= WHAT YOU ARE ASKED TO DO =
Report each line in the rows below that contains the string "screenshot". Case counts.
Start of RECORDS FOR PROCESSING
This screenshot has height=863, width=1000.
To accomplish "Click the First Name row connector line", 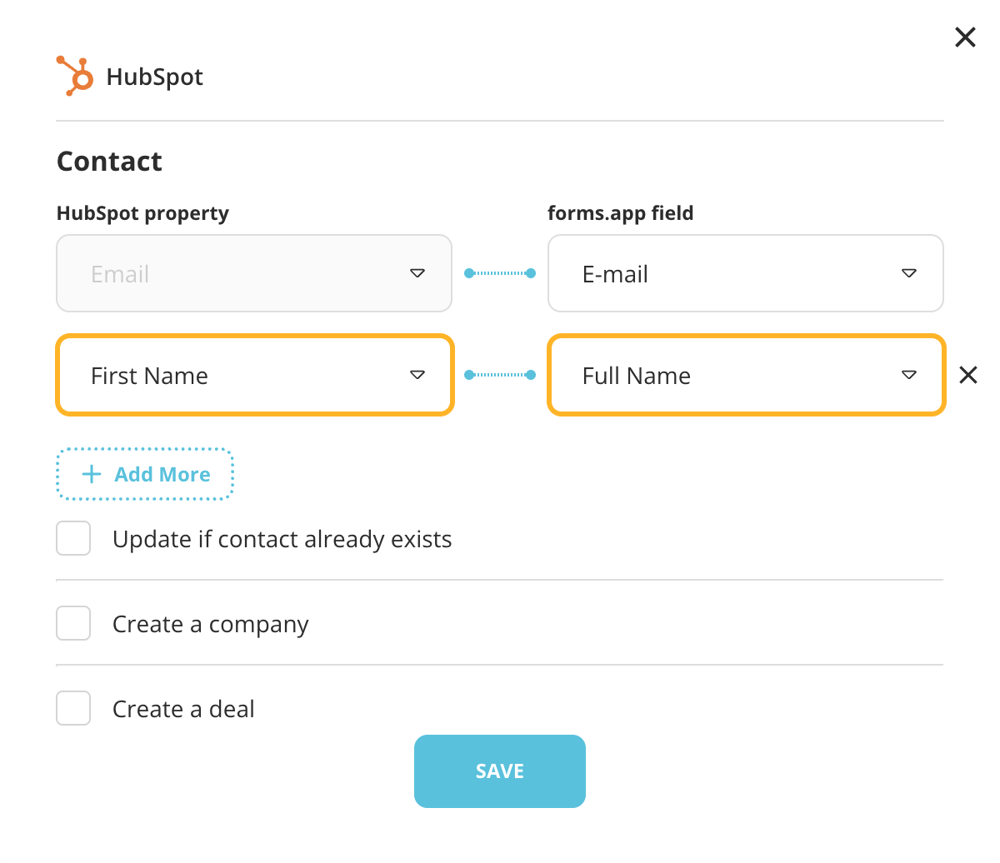I will click(500, 375).
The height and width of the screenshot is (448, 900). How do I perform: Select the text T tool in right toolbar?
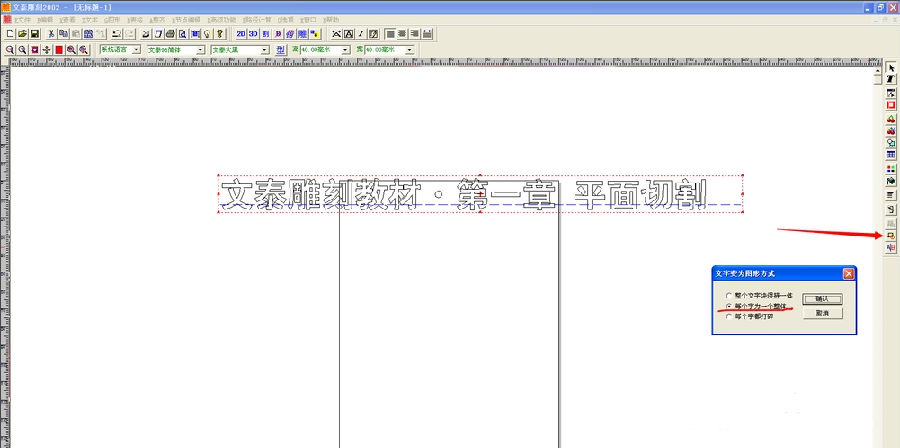click(891, 79)
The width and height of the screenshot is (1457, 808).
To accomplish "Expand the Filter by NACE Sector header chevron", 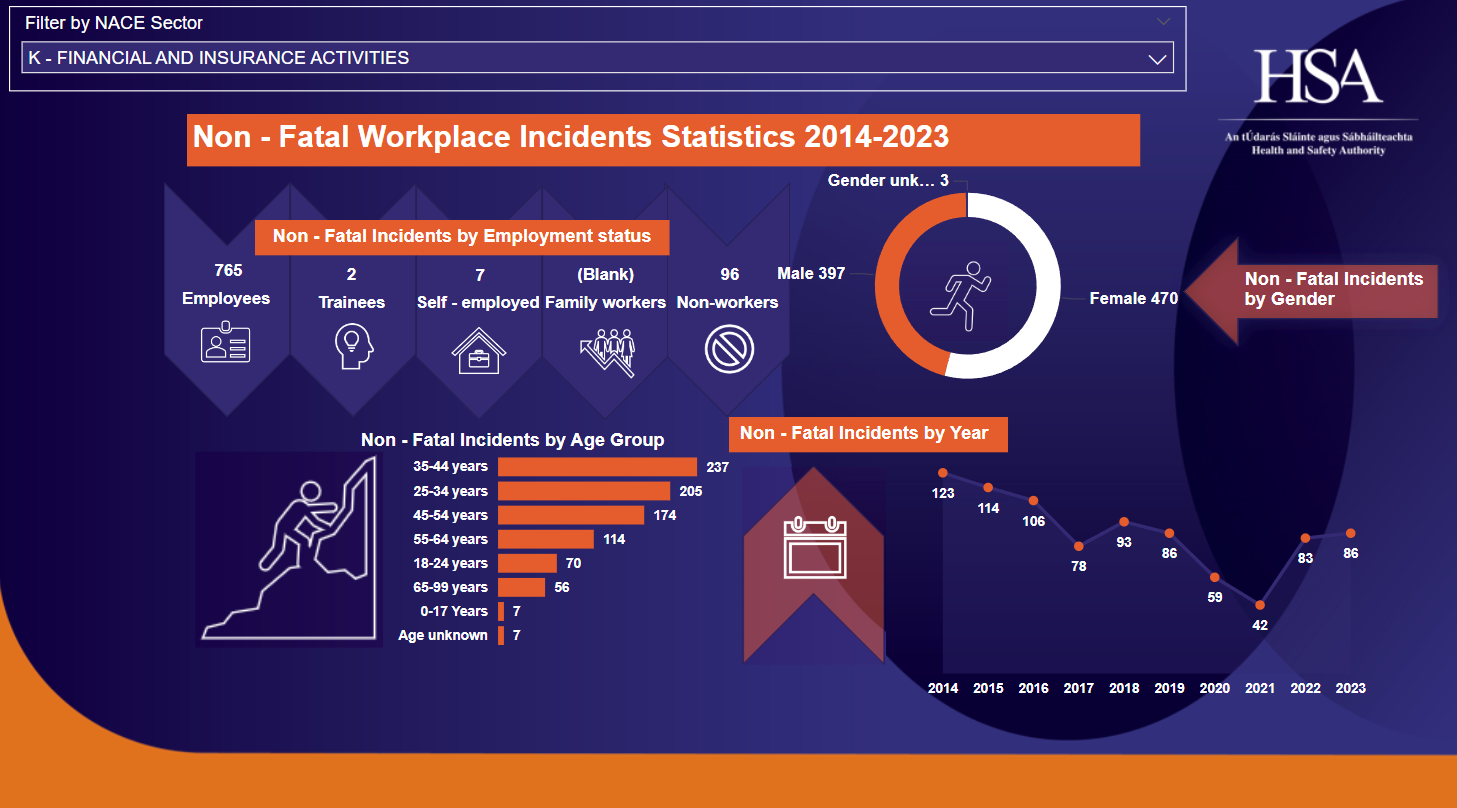I will coord(1163,21).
End of RECORDS FOR PROCESSING
= REPLY =
This screenshot has height=863, width=1000.
The height and width of the screenshot is (448, 900). How do I perform: Select the text T tool in right toolbar?
The width and height of the screenshot is (1457, 808).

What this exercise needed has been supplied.